Unwittingly, the Wyndham and Strydom study also created two new and untested concepts as human biological “truths”: first, that humans have no capacity to resist the biological effects of dehydration; and second, that humans cannot rely on their thirst mechanisms to dictate how much they should drink during exercise, and perhaps by extension, also when they are not exercising.
These concepts were introduced by stealth. Neither Wyndham nor Strydom likely would have argued for these interpretations. But the reality is that this is exactly what happened.
These novel ideas also would decisively assist the global marketing of a novel product, the sports drink that had been “invented” by Dr. Robert Cade at the University of Florida less than four years earlier.
This introduces another great lesson: When we accept new evidence that radically changes what we have done in the past, we need to be sure the evidence actually supports the conclusion and be cautious when the evidence appears to introduce a new interpretation of how human biology works. In other words, we should be skeptical when the new idea conflicts with what is well-established about our human biology. In the end, biology always wins out. As British physician and author John Le Fanu says, “[B]iology does not readjust to accommodate the false theories of scientists” (4).
In the words of Thomas Sowell, “Much of the social history of the Western world, over the past three decades, has been a history of replacing what worked with what sounded good” (5).
Wyndham and Strydom’s study produced just such a moment in the sports sciences. With the adoption of the two “truths” interpreted from their study, we replaced what had worked for generations with something that, at the time, just sounded really, really good. As I will show, seldom has such a good idea produced such a bad outcome.

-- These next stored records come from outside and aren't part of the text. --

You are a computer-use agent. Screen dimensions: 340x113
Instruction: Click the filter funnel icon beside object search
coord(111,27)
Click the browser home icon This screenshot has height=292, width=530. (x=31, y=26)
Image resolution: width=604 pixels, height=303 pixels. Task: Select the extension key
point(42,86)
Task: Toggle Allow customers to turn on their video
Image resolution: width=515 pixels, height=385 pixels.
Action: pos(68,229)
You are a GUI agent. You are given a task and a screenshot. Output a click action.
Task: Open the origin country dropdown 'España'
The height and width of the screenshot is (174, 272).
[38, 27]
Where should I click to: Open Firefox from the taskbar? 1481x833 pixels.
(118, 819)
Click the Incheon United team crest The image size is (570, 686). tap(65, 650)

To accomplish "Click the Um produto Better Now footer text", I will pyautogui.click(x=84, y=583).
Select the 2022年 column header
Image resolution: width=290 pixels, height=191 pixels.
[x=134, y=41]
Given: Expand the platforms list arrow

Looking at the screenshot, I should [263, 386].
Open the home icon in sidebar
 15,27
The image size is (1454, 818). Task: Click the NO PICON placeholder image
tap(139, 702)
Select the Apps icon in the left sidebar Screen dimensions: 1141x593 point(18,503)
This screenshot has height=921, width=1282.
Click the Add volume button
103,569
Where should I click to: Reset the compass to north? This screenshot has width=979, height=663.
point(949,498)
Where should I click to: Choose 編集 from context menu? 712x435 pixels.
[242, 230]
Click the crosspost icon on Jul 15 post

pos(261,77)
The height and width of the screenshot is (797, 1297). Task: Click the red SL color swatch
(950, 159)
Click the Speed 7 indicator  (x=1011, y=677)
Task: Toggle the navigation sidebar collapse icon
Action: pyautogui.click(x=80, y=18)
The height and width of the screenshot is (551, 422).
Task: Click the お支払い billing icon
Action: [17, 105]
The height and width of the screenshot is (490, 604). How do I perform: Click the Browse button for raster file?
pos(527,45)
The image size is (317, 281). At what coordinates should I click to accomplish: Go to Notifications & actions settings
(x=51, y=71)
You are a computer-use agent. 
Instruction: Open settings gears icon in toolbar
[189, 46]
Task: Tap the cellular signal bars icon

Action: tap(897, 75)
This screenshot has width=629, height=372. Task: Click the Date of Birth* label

How, then, do we begin to distinguish the “science” we should believe from that which just sounds like a really good idea at the time? The goal of this column is to address that question.
Perhaps the most important function of science is to answer the simple question: Are two phenomena causally related? That is, does factor A directly cause the observed phenomenon B (Figure 1, top image). Or is it possible that both are dependent on a third factor that influences both A and B (Figure 1, bottom image)?
To distinguish between these possibilities, scientists (usually) grade the quality of the scientific evidence they must evaluate according to an established scale (Table 1). The more rigorous the experimental design, the more credence we give to its findings since better designed studies are more likely to detect truly causal relationships. In contrast, experimental designs that receive a lower grading are more likely to identify relationships that could be explained either by chance or because they are spurious and due to a third factor that is unrecognized and hence not controlled in that study (Figure 1, bottom image).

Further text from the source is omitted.